Cybersecurity company Volexity is credited with first detecting the breach. The company noticed a massive transfer of data from Microsoft Exchange’s servers in early January 2021. Unfortunately, this was within the period the world was distracted by the United States’ Capitol riot. Steven Adair, Volexity’s president, stated that the hackers would most likely accelerate their actions in the coming months. Organizations who are unable to make the required changes to their systems and upload the security upgrades Microsoft made available will be the most vulnerable.

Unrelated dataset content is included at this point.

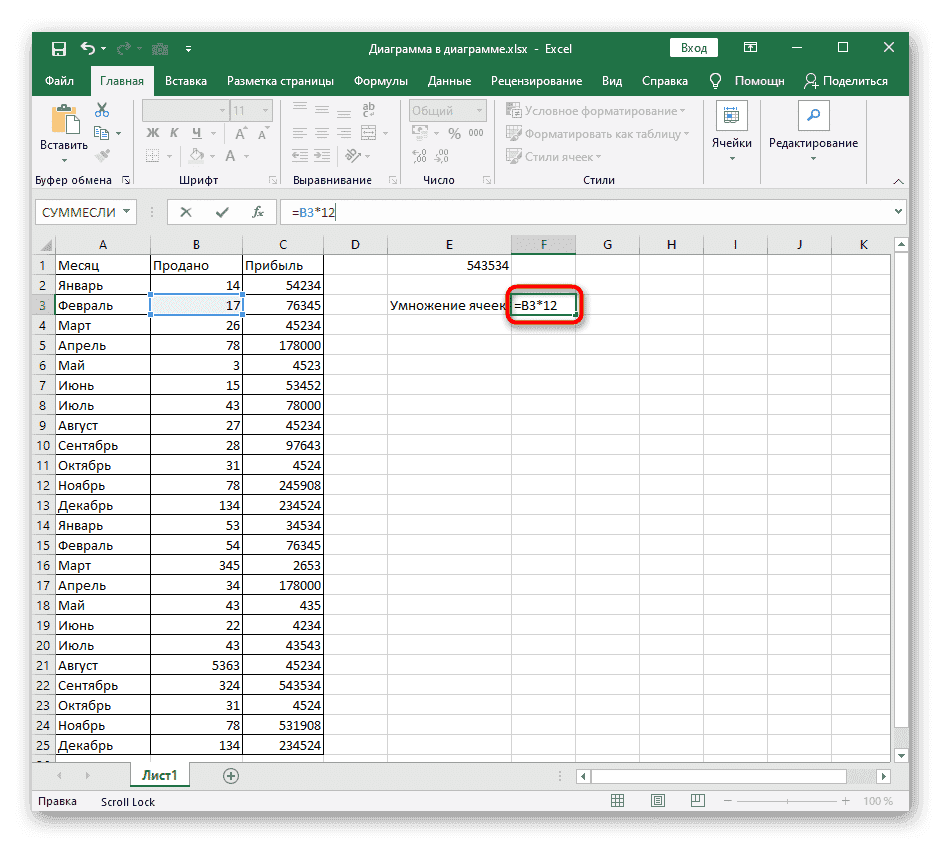The height and width of the screenshot is (843, 941).
Task: Click the Increase Decimal icon
Action: [x=419, y=156]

“As bad as it is now, I think it’s about to get a lot worse,” Adair said. “This gives them a limited amount of opportunity to go and exploit something. The patch isn’t going to fix that if they left their backdoor behind.”

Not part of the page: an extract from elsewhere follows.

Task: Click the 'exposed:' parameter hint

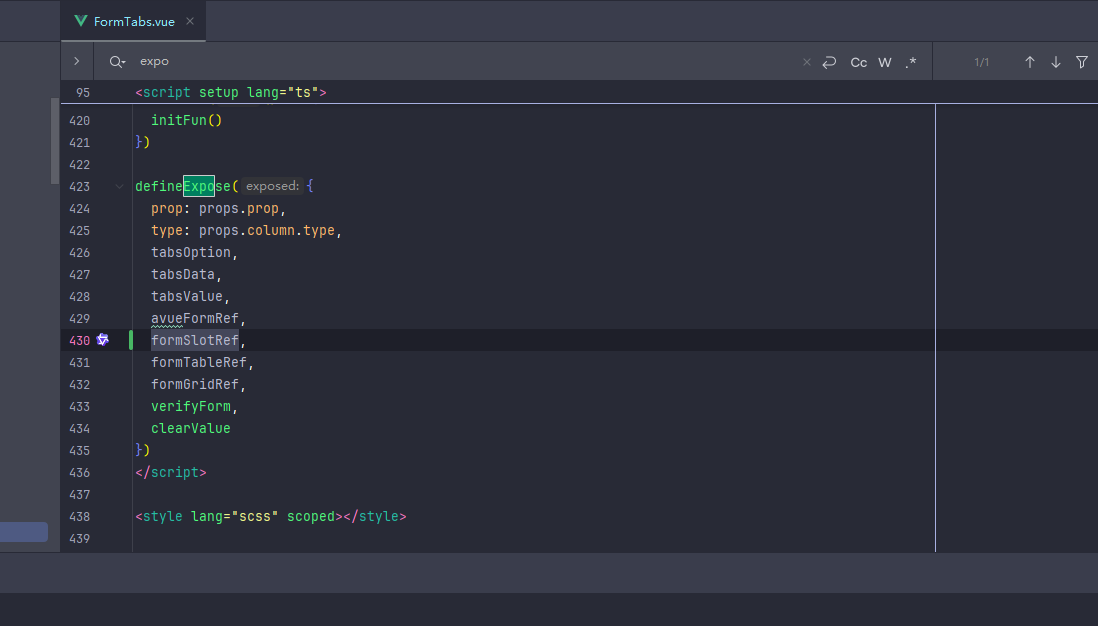Action: coord(272,186)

In a swift reaction, on March 2, Microsoft released security updates to tackle the vulnerabilities the hackers were exploiting in Exchange server versions 2013 through 2019.
The company further stated that it was working with the United States’s Cybersecurity & Infrastructure Security Agency (CISA) to offer guidance to customers on the way forward. “The best protection is to apply updates as soon as possible across all impacted systems,” a company spokesperson said.

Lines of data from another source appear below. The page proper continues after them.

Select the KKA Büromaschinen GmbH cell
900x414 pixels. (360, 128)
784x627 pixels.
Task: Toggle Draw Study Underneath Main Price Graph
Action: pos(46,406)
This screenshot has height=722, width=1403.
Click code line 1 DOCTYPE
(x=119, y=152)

Microsoft, however, added that the attacks did not affect customers using the Exchange Online Service. Nonetheless, it is certain that most of the organizations that have been compromised used some form of Microsoft Outlook Web Access (OWA), in addition to internal Exchange servers.
Link to China
In July, the White House formally blamed China for exploiting the Microsoft Exchange flaw to perpetuate the attack. The United States released a statement urging the Chinese authorities to “adhere to international relations norms and not allow its territory to be used for malicious cyber activities, and take all appropriate measures and reasonably available and feasible steps to detect, investigate and address the situation.”
Assaf Dahan, head of target research at Cybereason, a cybertechnology company, established the hackers’ links to China. According to Dahan, the nature of the attacks and the overlap of tactics and targets suggest that the hackers have the same origin – the Chinese government. More so, the targets have all been of interest to the Chinese authorities, most importantly, political dissidents.
However, there is no concrete way to link the attacks back to China. This is because it is hard to trace attacks on telecommunication outfits to particular individuals or governments. It is much easier if the attacks are on an individual basis, such as where spyware is embedded on a victim’s device. Going after telecom providers also has another benefit: it blurs the identity of the end targets. Telecom users come from a large pool of individuals across several countries. Since no specific end-user is targeted, law enforcement agencies will find it difficult to detect the attacks or prevent them.
According to Dahan, even though the primary targets of the Microsoft Exchange attacks were Southeast Asian countries, there is the possibility that people in other regions could also have been targeted.
A top-level security expert mentioned that it was bewildering the nature of the attacks from China. The security expert revealed that the move was reckless and out of character for China.
The Chinese authorities, expectedly, denied responsibility for the attack.